Вытираю голову и накидываю халат. Соседи давно спят, и я иду по темному коридору, не зажигая света, а в комнате и так можно читать и писать без лампады. Белые ночи. Сев на корточки возле печи и открыв дверцу, протягиваю руку. Приходится залезать по плечо, пачкаться. Нащупываю сверток, достаю. Закрываю дверцу и вытираю ее полотенцем. Сажусь за стол и разворачиваю. На ощупь вспоминаю металл и теплые деревянные рукоятки. Старик снова передо мной говорит, шамкая губами: «Решение мстить – это воля Бога, а к решению ты идешь сам. Правильно думать надо именно по пути. Неправильная мысль на пути сделает из человека не мстителя Бога, а труп. Мститель, ставший трупом, – пощечина Богу. Бог пощечины не заслужил…» Я правильно думал по пути и принял решение сам и только после решения достал сверток старика. В правильном вопросе всегда есть ответ. Зачем бандитам оставаться? Бандитам не надо быть. Пусть духи сами убьют друг друга!

Кожа на лице подтягивается, а плечи становятся тяжелее. Я ощупываю лицо и узнаю в нем лицо лейтенанта, а не недавние висящие щеки, безвольный подбородок и заплывшие глаза эпилептика.

Следующие два дня я провозился в гараже. На водительские права удалось сдать еще до Афгана, а на «Москвич» хватило денег после войны. Медкомиссия меня профукала, а до следующей переаттестации времени навалом. Последний раз выдалось выезжать на «Москвиче» прошлой осенью. Рекшан приперся с Лемеховым, нашим старым приятелем-художником, и Серега скоро рубанулся. Я согласился подбросить их на соседнюю улицу в мастерскую Лемехова, а на обратном пути лопнул ремень вентилятора. Весна прошла в пьянках и без денег. В мае сподобился купить ремень в «Апрашке», но руки не дошли. Теперь дошли ноги. На всплеске послевоенного энтузиазма мне удалось выбить гараж поблизости, и теперь я вспоминал, что да как крутить-вертеть, паять-лудить в этой траханой машине. Два дня в гараже возле помойки – то, чего мне как раз не хватало. Когда я наконец очистился от грязи и ржавчины и сидел за столом напротив телевизора, не думая ни о чем, в комнату постучал Колюня. Всегда узнаю его по дрожащему стуку. Он открыл дверь, не дожидаясь ответа.

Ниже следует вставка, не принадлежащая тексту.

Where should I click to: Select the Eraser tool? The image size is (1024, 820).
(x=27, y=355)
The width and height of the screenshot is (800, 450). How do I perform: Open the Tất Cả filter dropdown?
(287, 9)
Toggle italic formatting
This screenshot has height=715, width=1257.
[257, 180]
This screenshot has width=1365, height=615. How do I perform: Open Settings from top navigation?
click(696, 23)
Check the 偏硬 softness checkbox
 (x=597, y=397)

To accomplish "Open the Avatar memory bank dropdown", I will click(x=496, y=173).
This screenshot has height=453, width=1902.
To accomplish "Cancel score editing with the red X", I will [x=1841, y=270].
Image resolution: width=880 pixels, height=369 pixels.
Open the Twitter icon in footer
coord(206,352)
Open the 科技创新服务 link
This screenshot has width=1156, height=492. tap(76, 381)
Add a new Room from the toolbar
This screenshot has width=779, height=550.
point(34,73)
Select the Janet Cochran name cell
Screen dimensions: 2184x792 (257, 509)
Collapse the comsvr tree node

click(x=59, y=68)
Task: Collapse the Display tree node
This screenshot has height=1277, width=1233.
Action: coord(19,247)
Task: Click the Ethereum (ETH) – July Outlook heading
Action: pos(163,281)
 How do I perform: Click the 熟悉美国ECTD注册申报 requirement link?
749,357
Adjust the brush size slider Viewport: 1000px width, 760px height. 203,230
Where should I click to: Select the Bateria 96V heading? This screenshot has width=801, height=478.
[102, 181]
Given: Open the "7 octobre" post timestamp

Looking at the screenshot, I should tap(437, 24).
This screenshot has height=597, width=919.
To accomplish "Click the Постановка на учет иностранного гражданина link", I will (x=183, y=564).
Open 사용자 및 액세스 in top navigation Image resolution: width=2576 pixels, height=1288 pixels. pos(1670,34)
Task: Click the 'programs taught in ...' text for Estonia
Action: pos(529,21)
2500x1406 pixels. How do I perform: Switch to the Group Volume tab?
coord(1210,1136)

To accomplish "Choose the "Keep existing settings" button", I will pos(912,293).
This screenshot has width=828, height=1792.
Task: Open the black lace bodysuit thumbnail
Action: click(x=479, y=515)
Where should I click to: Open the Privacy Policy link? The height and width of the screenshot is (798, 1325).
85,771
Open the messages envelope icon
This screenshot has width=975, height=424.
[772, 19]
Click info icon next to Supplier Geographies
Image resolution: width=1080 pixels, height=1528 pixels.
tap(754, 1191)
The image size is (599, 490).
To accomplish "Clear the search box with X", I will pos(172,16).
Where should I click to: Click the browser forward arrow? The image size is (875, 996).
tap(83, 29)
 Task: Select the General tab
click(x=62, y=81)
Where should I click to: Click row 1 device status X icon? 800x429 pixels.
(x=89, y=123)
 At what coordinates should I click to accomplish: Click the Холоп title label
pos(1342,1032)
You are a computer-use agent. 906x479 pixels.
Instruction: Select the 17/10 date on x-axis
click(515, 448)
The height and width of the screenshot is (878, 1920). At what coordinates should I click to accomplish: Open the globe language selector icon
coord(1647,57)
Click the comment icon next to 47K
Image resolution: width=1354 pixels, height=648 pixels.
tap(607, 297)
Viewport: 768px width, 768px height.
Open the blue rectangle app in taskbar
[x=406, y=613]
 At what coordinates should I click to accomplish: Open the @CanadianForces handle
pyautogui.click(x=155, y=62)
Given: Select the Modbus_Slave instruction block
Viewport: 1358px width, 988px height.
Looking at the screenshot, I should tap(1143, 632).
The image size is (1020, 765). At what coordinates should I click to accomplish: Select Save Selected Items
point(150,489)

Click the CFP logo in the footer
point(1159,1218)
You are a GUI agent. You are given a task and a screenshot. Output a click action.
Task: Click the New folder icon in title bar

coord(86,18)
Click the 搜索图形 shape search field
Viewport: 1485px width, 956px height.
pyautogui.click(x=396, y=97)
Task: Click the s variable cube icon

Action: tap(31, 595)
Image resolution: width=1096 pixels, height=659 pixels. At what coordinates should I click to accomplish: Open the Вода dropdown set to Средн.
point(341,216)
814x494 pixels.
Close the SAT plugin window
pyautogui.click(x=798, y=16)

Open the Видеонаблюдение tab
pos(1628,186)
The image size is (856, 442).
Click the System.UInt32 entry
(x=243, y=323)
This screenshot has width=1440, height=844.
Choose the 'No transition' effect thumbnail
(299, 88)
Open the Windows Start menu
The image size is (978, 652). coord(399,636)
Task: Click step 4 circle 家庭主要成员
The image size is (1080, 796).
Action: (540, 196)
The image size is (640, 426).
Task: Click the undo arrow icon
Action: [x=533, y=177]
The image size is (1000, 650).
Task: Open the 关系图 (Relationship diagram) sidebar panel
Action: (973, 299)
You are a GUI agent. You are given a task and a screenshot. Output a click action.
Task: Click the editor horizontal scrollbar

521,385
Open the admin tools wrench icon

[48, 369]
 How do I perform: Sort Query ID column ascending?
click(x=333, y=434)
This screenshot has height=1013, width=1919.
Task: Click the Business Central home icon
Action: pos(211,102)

– Я сплю, – сказал вошедшему, а тот, с бутылкой под мышкой, стаканами и помидором, ответил, морщась:

– Не ври, не спишь.

Он затворил дверь и сел напротив, закрыл экран телевизора. Налил в стакан, сказал: «Вздрогнем» – и проглотил водку.

– А ты? – спросил, выдохнув, а я:

– Нет, – ответил и закурил.

– Тебе лучше.

Колюню я знал с детства. Невысокого роста, с подвижным лицом и постоянной улыбкой от уха до уха, он вызывал нашу с Никитой зависть, когда по вечерам возился во дворе с грузовичком. Сколько я его помню, столько он и шоферил, став на моих глазах мятым, загнивающим, немолодым пролетарием. Теперь у него микроавтобус, в котором он так же ковыряется каждый вечер, как когда-то в грузовичке. Но последний месяц он совсем разошелся. Нина, его жена, потемнела лицом и затихла, стыдясь перед соседями.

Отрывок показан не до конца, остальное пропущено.